### EXERCISE TASK
Copy these lines exactly, starting at the line that contains "You are a computer-use agent. The" and ending after the line that contains "(x=497, y=159)".

■ ■ ■ ■

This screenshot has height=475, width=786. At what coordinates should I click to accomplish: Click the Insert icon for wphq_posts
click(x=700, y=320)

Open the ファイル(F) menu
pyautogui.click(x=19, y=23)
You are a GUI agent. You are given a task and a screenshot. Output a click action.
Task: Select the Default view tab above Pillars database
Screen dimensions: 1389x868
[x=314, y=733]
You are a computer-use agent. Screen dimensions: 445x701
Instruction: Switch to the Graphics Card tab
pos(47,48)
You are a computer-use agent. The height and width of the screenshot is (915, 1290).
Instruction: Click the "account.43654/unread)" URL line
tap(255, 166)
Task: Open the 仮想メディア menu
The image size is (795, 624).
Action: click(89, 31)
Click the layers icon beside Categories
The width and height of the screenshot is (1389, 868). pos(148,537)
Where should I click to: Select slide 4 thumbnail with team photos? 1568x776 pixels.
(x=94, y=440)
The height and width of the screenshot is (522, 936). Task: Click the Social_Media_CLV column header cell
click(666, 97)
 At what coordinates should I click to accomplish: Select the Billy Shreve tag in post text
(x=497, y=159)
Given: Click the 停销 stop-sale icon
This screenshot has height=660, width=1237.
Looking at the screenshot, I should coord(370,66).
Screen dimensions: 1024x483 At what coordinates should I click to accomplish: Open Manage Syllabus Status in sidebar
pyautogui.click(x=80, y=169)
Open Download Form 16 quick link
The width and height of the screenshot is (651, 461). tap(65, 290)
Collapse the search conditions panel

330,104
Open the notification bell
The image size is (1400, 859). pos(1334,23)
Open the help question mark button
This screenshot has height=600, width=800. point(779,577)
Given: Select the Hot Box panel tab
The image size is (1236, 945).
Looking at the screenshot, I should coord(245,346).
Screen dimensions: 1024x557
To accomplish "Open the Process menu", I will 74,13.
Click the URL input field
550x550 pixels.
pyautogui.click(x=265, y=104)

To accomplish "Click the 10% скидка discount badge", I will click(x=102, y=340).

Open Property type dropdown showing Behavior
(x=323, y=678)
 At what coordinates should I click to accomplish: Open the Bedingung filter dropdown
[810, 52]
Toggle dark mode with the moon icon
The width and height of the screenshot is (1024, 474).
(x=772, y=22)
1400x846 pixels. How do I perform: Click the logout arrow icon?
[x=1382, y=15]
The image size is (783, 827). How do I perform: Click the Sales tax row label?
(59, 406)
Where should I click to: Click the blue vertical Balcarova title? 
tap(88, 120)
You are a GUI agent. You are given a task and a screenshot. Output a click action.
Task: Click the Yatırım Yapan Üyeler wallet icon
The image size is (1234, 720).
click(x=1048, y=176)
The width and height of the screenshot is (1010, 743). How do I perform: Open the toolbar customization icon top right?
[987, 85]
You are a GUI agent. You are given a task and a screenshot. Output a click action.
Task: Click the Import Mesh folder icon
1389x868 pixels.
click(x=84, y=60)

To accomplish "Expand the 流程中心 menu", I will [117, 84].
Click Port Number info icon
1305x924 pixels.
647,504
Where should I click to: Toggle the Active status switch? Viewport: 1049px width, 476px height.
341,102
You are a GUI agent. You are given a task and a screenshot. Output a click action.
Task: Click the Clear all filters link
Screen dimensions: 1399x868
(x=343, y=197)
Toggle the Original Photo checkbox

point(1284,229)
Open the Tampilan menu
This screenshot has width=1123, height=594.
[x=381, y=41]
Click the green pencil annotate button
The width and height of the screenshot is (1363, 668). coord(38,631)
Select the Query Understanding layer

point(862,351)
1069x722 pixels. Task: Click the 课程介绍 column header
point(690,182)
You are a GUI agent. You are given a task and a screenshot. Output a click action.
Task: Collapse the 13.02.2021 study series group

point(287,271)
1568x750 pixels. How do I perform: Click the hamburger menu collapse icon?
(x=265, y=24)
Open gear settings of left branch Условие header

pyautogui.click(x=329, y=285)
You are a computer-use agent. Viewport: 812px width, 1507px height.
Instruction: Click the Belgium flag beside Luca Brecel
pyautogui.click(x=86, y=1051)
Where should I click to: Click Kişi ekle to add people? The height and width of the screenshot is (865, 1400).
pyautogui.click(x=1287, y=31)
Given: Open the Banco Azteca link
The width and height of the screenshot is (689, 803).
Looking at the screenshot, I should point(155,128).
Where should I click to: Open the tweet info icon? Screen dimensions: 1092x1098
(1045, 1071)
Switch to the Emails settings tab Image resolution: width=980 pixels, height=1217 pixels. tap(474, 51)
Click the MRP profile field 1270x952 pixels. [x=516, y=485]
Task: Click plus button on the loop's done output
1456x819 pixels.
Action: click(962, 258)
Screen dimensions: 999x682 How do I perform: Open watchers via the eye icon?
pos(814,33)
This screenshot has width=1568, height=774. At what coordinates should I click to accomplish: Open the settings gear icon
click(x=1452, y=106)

■ ■ ■ ■

### CORRECT OUTPUT
You are a computer-use agent. The height and width of the screenshot is (915, 1290).
Instruction: Click the "account.43654/unread)" URL line
tap(255, 166)
Task: Open the 仮想メディア menu
The image size is (795, 624).
Action: click(89, 31)
Click the layers icon beside Categories
The width and height of the screenshot is (1389, 868). pos(148,537)
Where should I click to: Select slide 4 thumbnail with team photos? 1568x776 pixels.
(x=94, y=440)
The height and width of the screenshot is (522, 936). Task: Click the Social_Media_CLV column header cell
click(666, 97)
 At what coordinates should I click to accomplish: Select the Billy Shreve tag in post text
(x=497, y=159)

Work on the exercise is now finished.